As per the recent reports, the official date for ICD 10 coding transition has been postponed to one year i.e. until October 1, 2015. Although this has come as a relief for most healthcare organizations that were still not ready for moving onto the latest ICD coding sets, some physicians have however expressed their disapproval.
Interestingly, a number of healthcare organizations were already prepared for changing to ICD 10 coding by this year itself. Some of them even had got their offers certified and were about to start teaching their physicians about the new set of codes. Hence, the latest announcement has clearly put them in a dilemma as to what to do next. As stated by Mr. McCleese, CIO at a Regional Medical Center in Morehead, “We were prepared to be ready October 1 of 2014. The plan was we were going to start dual-coding in ICD-9 and ICD-10 in the spring of 2014. We got our coders certified. They were ready to go. We hadn’t started teaching physicians as far as what needed to go there for the ICD-10s, but we’d started meeting with them, letting them know that these changes are coming.”
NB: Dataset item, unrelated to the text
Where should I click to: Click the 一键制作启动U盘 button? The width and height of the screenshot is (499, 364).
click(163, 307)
Earlier this year, section 212 was introduced in the doc fix bill and this prohibited the secretary of Health and Human Services from using the ICD 10 coding sets before the official deadline. McCleese also said that this was actually frustrating and his coders would not opt for re-certification, which was actually pointless because they had already acquired the necessary certification. For several other providers, the delay in ICD coding transition also resulted in the wastage of money that had been spent on getting advanced, computer-assisted coding technology solutions.
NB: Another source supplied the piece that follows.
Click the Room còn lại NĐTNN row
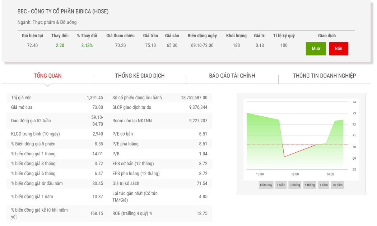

Another issue concerning the delay in the official date for ICD 10 coding transition is that many healthcare providers are now worrying if there will be another postponement next year. If so, then they would not want to waste their money and resources again in adopting the latest set of coding rules.
Amidst all these concerns, it has been publicly announced that the healthcare organizations must be ready with the ICD transition at least six months prior to the official date. This is advised because getting acclimatized to the latest coding sets would require some time and if the physicians are already ready for it, say six months earlier, there would be minimal loss in the healthcare sector once the official deadline finally sets in.